Captain Hank Greenberg, A Rosh Hashanah Remembrance

Captain Hank Greenberg, A Rosh Hashanah Remembrance

By Joe Guzzardi

Simply put, Hank Greenberg is the most prodigious Jewish Major League Baseball slugger ever. Greenberg’s .313 career batting average, four AL home runs and four RBI titles plus two MVP awards earned the 12-year Detroit Tigers’ first baseman a Hall of Fame plaque in 1956 as the first Jew to enter Cooperstown. Had Greenberg not lost the entire 1942-1944 seasons, about 2,000 at bats missed during his peak performance years, Hank’s totals would have been loftier.

Few sacrificed a larger percentage of their careers to serve and protect their country than Greenberg. Hank played for nine and a half seasons, and was in uniform for four and a half years. Had Greenberg played during those war years, Sabermetrics indicates that he would have ended his career with 525 homers and 550 RBIs, instead of 331 and 1,274.

Greenberg always excelled athletically. At the Bronx’s James Madison High School, the 6’4” Greenberg dominated in baseball, basketball and soccer. After a year at New York University, in 1929 Greenberg signed with the Tigers for $9,000. Hank quickly worked his way through the minors with stops in Hartford, Evansville and Beaumont.

Captain Hank Greenberg, A Rosh Hashanah Remembrance

By September 1930, Greenberg was up for a cup of coffee with the Tigers, then hit .301 in his 1931 rookie season. By 1935, he was the American League’s MVP, helping steer the Tigers to the World Series title. In 1938, Greenberg’s 58 home runs were just two shy of Babe Ruth’s then-record. Greenberg achieved his diamond feats even though once outside the heavily Jewish Bronx, he was targeted for anti-Semitic, Jew-baiting slurs. Few were more vociferous than Detroit’s Henry Ford who blamed Jews for problems in the U.S. and Europe.

Throughout his career, Greenberg played baseball on the Sabbath, but never on the High Holy Days, Rosh Hashanah and Yom Kippur. But in 1934, with the Tigers clinging to a narrow lead over the surging New York Yankees, a crucial game fell on Rosh Hashanah. Torn between his faith and his teammates, Greenberg, after consulting a rabbi, chose to play. Hank socked two homers to lead the Tigers to a 2-1 victory.

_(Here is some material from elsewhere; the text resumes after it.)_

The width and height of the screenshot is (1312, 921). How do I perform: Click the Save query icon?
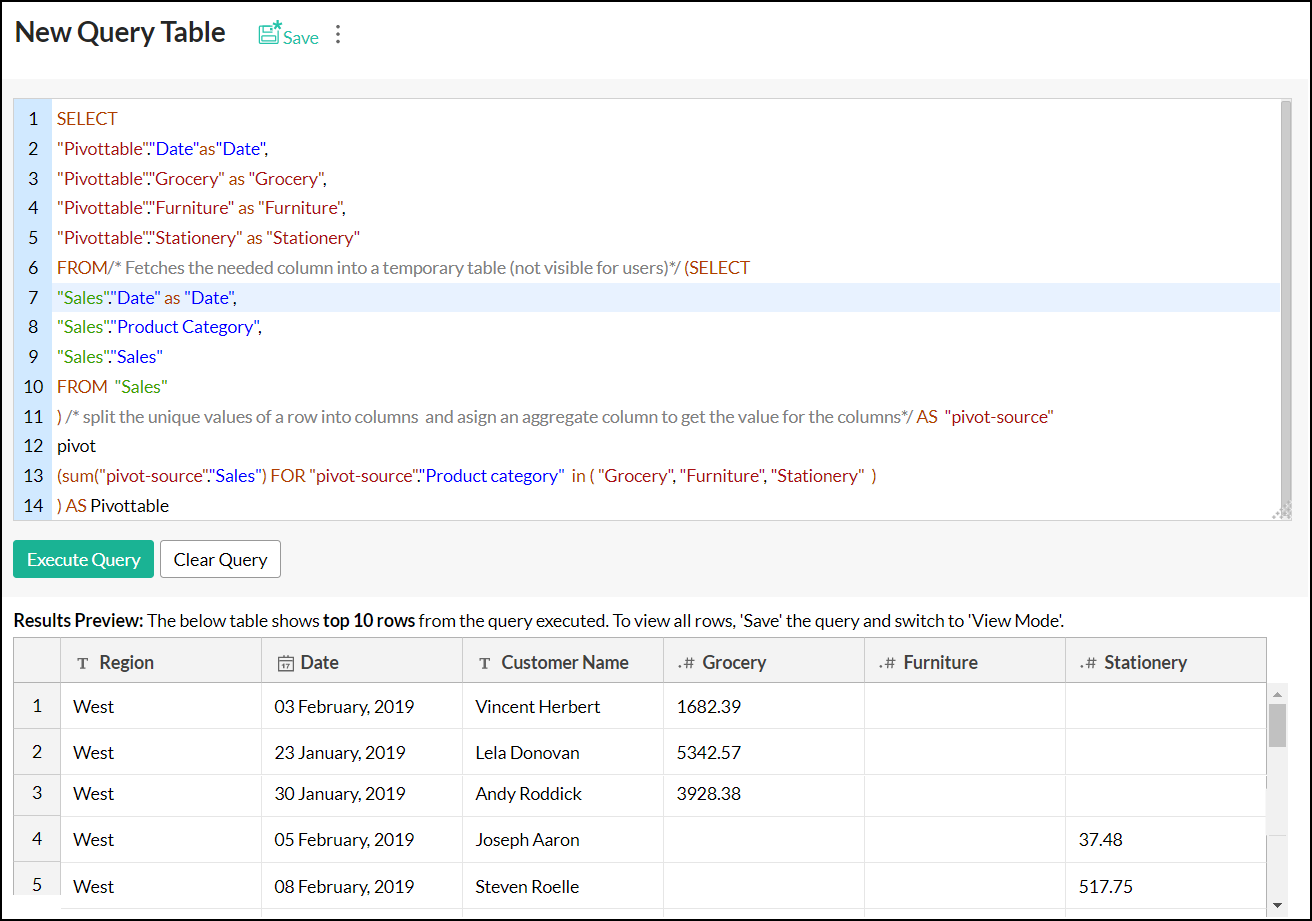click(270, 34)
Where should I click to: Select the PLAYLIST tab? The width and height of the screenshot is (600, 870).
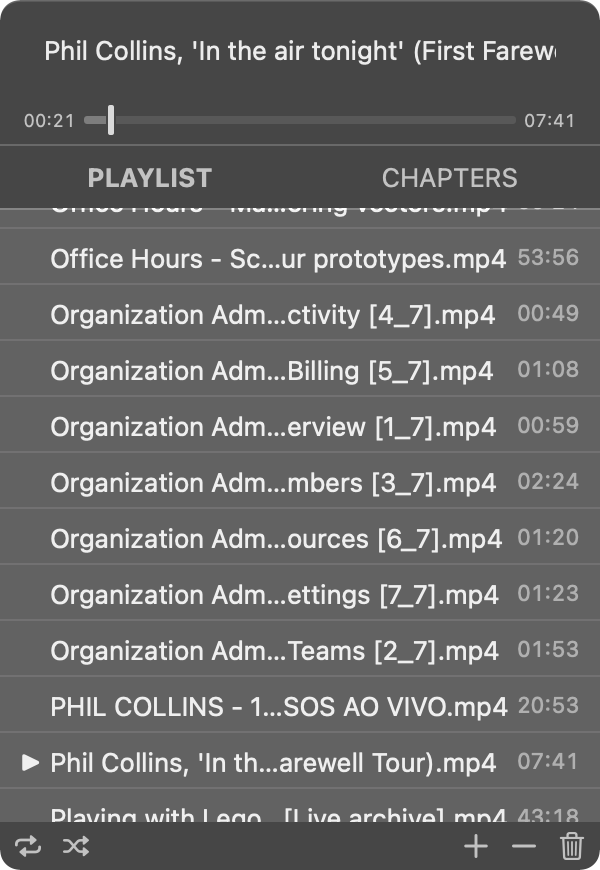coord(150,178)
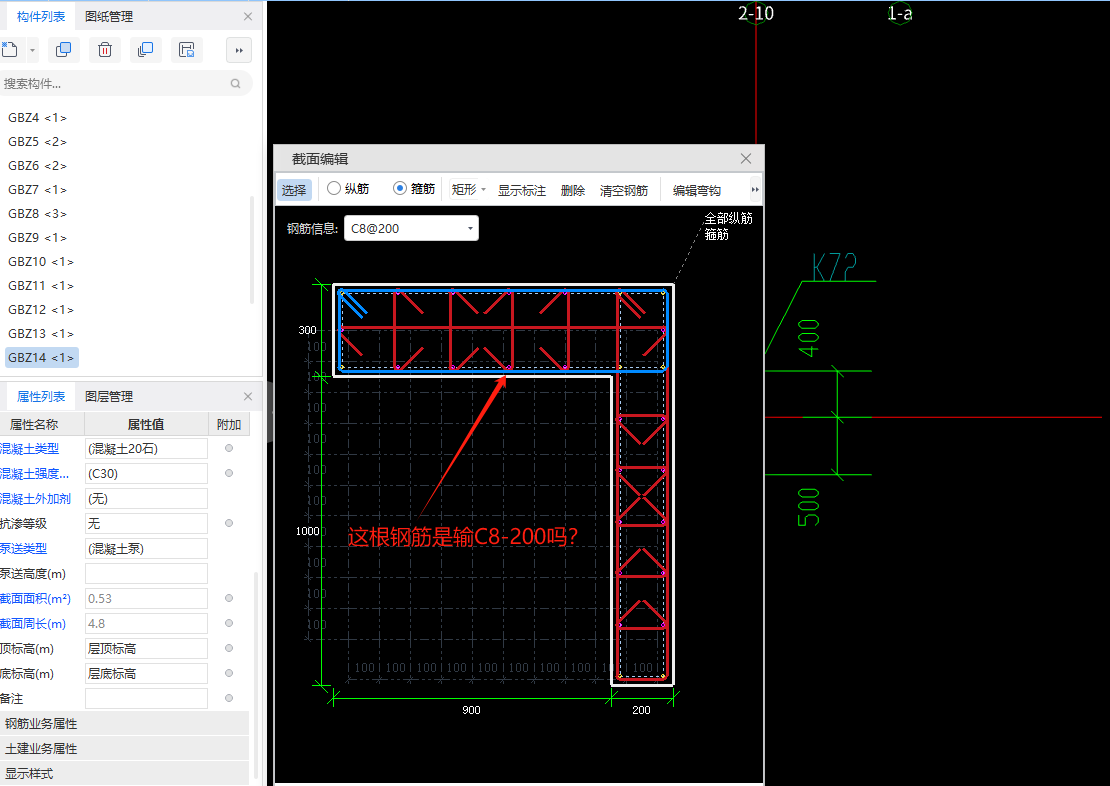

While Greenberg may have been conflicted about playing ball on High Holy Days, he had no reservations about enlisting to defend his country. In his book “Baseball in Wartime,” Gary Bedingfield wrote that after Greenberg was drafted in 1941, he was honorably discharged when Congress released servicemen age 28 years and older. After Pearl Harbor, Sergeant Greenberg volunteered to join the U.S. Army Air Corps. “We are in trouble,” Greenberg told The Sporting News, “and there is only one thing for me to do – return to the service.” Greenberg predicted, incorrectly, that his enlistment meant the end of his baseball days, and that he was leaving the game with a “pang.” Assigned to the first Boeing B-29 Superfortresses’ group to go overseas, Greenberg spent 1944 flying in the India-China-Burma theater.

On July 1, 1945, Greenberg returned to Detroit’s starting lineup, and before 47,729 fans, homered to lead the Tigers over the Philadelphia A’s, 9-5. Greenberg’s presence in the daily lineup propelled the Tigers to a come-from-behind A.L. pennant. Greenberg kept on slugging. In 1946, he led the league with 44 home runs and 127 RBIs. After a contract dispute, Greenberg spent his final 1947 season with the Pittsburgh Pirates. After his retirement, Greenberg inexplicably fell short for Hall of Fame induction for nine consecutive years until Cooperstown elected him in 1956.

In 1986, at age 75, Greenberg, an American patriot, baseball superstar and inspiration to Christians and Jews alike, died from liver cancer. Before Greenberg passed, he wrote his wife Mary Jo a love letter that he stored in a safe deposit box for her to read after his death. When Mary Jo gathered the emotional strength to open Hank’s letter, she read his words of thankfulness to God that for 25 years he had been blessed with her devoted companionship, and of his gratitude for his Detroit Tigers’ heyday. Greenberg left Mary Jo this message: “Shed no tear for me…I’ve had a wonderful life, filled with personal success, and good health.”